Другая бы пренебрегла тобою, чумазым замарашкой, а Надька…
Хотя сама всегда чистая и косы пахнут, вымытые в травах, а между тем наших болячек не боится, недаром же на фершалку училась в Полтаве, пусть и не доучилась из-за своей загадочной несчастной любви… Пристально осматривает всех подряд, потому что у каждого замазули найдется для такой лекарки язва, тому капнет йодом, тому приложит подорожник со сметаной, а тому просто посоветует как следует свои ноги поскрести, оттереть грязищу пучком собачьего мыла (есть такая трава). И хотя мы понимаем, что, врачуя нас, она заодно и практикуется, но все это у Надьки получается как-то по-доброму, видно же, когда человек хлопочет душевно, склоняясь над тобою, как старшая сестра над меньшим братом, а ведь подумать — кто мы ей? Занесло со степи сорванцов терновщанских, грязных, запущенных, ноги побиты стернями, потрескавшиеся, болячки кровоточат, у одного что-то похожее на лишай, а у другого растяпы в который уже раз ноготь слезает, потому что опять, зазевавшись, дал корове на ногу наступить.

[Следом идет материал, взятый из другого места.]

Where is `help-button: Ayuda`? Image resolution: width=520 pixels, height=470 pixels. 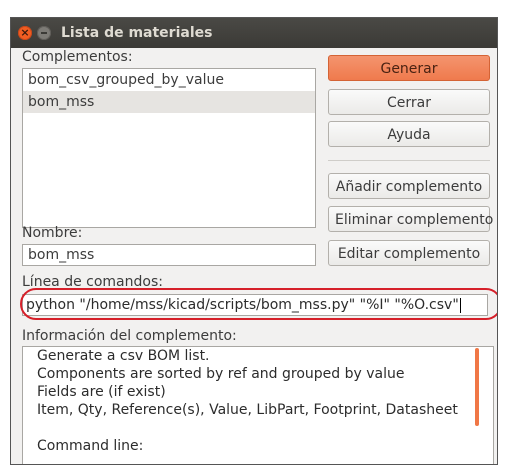
help-button: Ayuda is located at coordinates (409, 134).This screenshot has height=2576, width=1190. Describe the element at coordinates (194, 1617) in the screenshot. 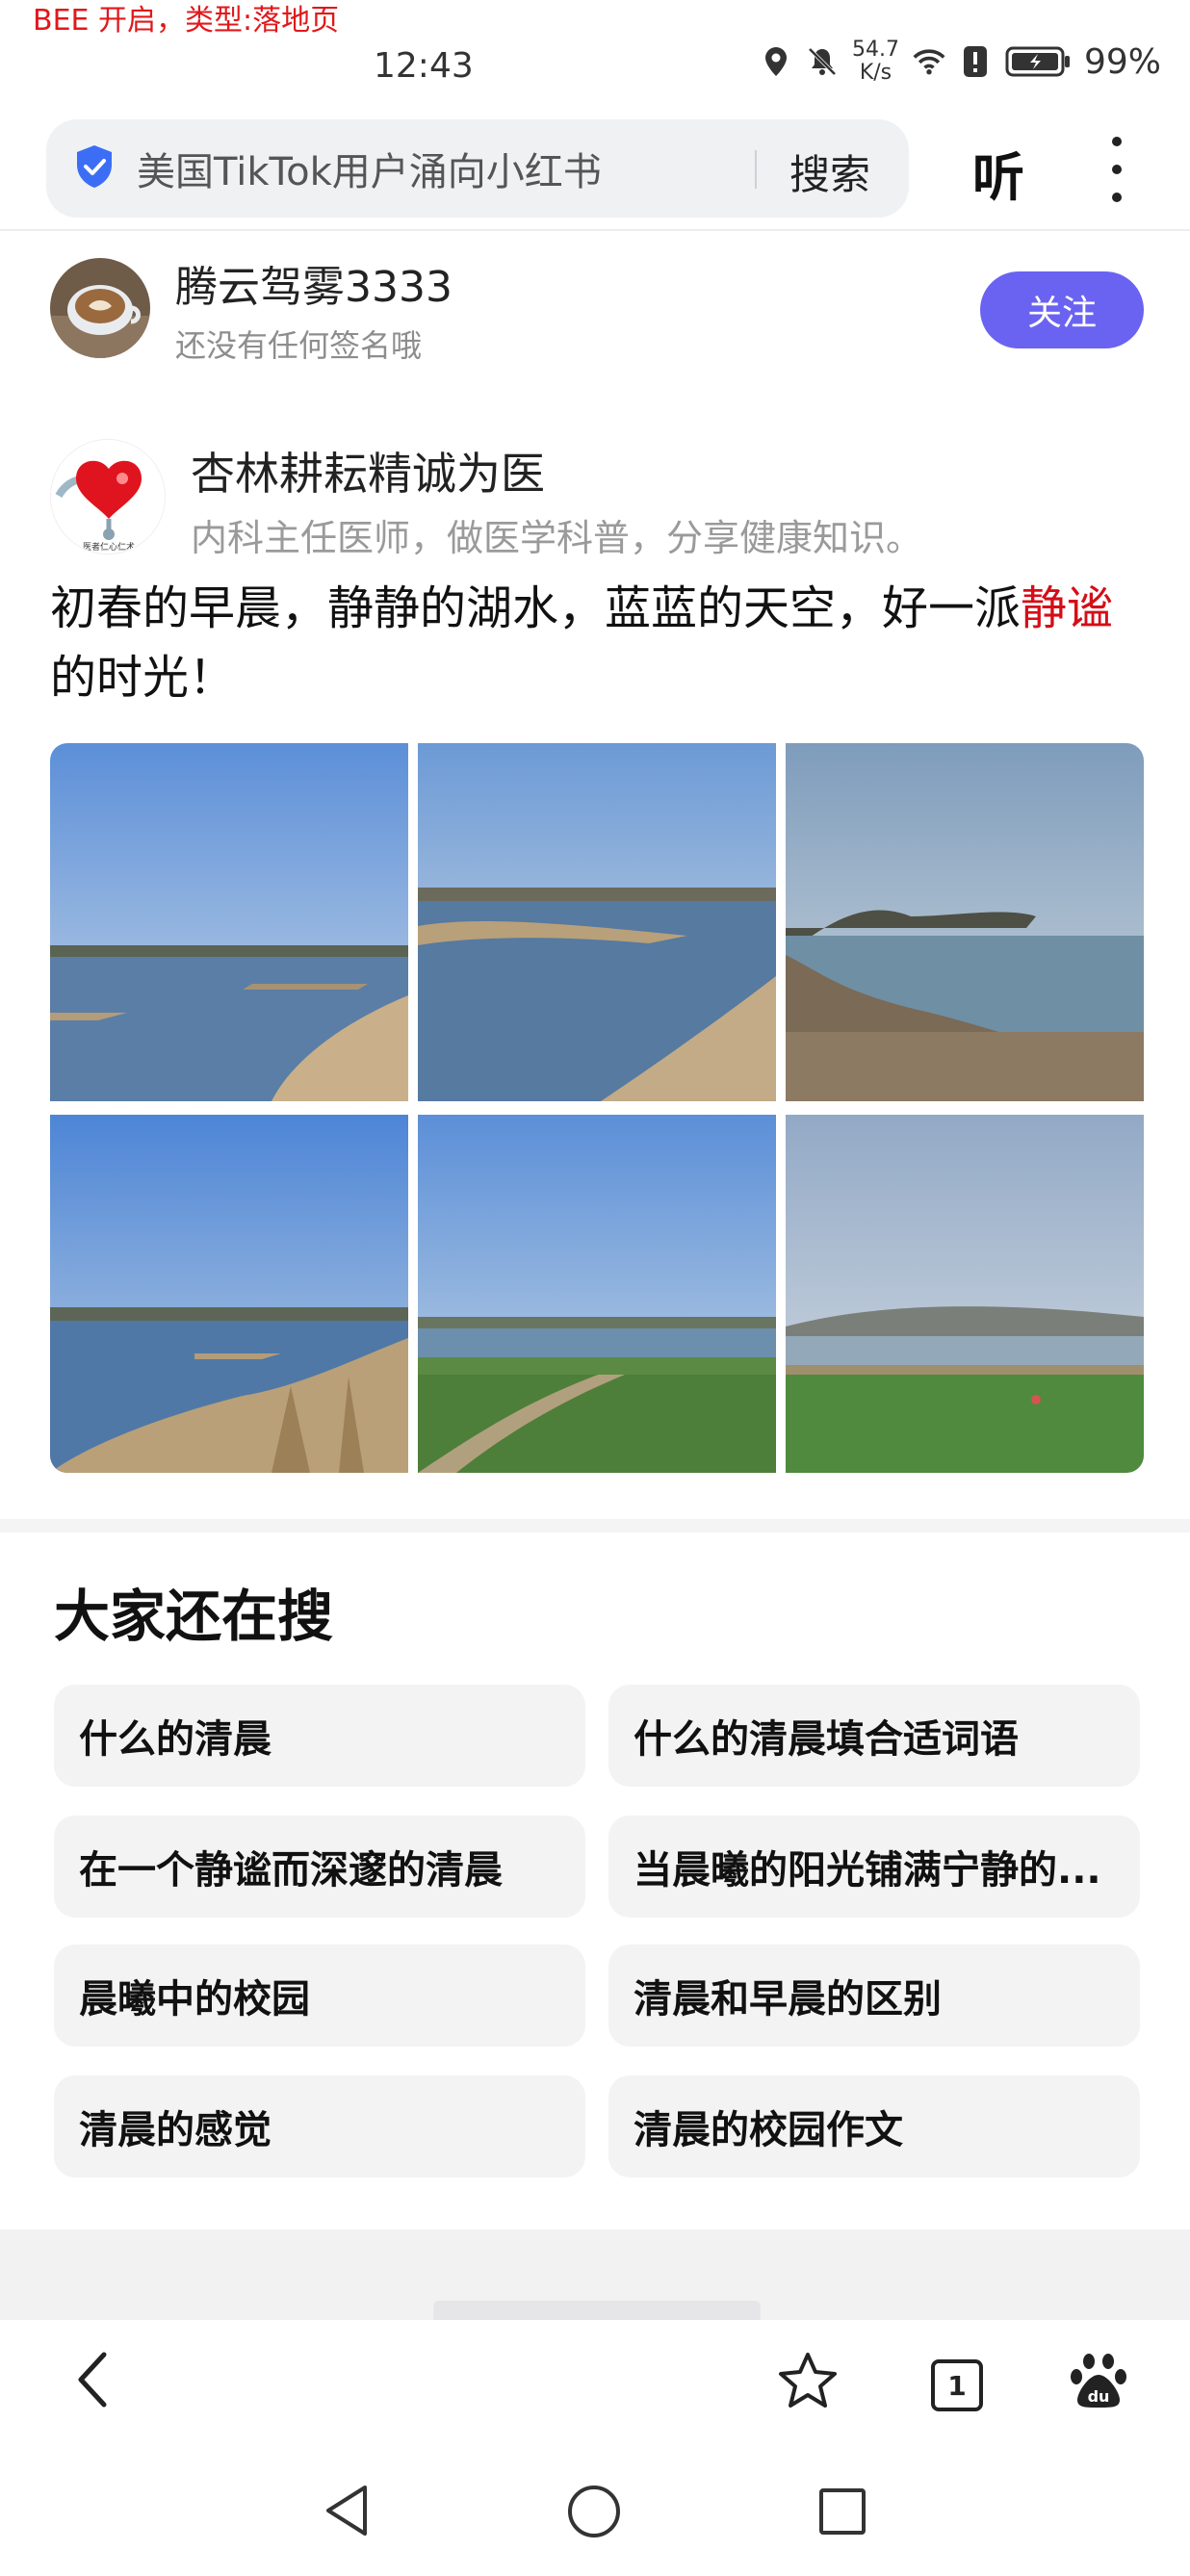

Глаза у Надьки ясно-карие, полны солнцем, так и светятся своей ласковой глубиной, а нам на нее, пречистую, и взглянуть как-то неловко, ведь мы же все здесь грешники, мы и донник и конские кизяки курим, и нехорошо ругаемся, когда корова, задрав голову, пошла и пошла куда глаза глядят, а вечером еще и по садам гоняем да подслушиваем тайные речи влюбленных на левадах, чего Надька ни за что бы не одобрила.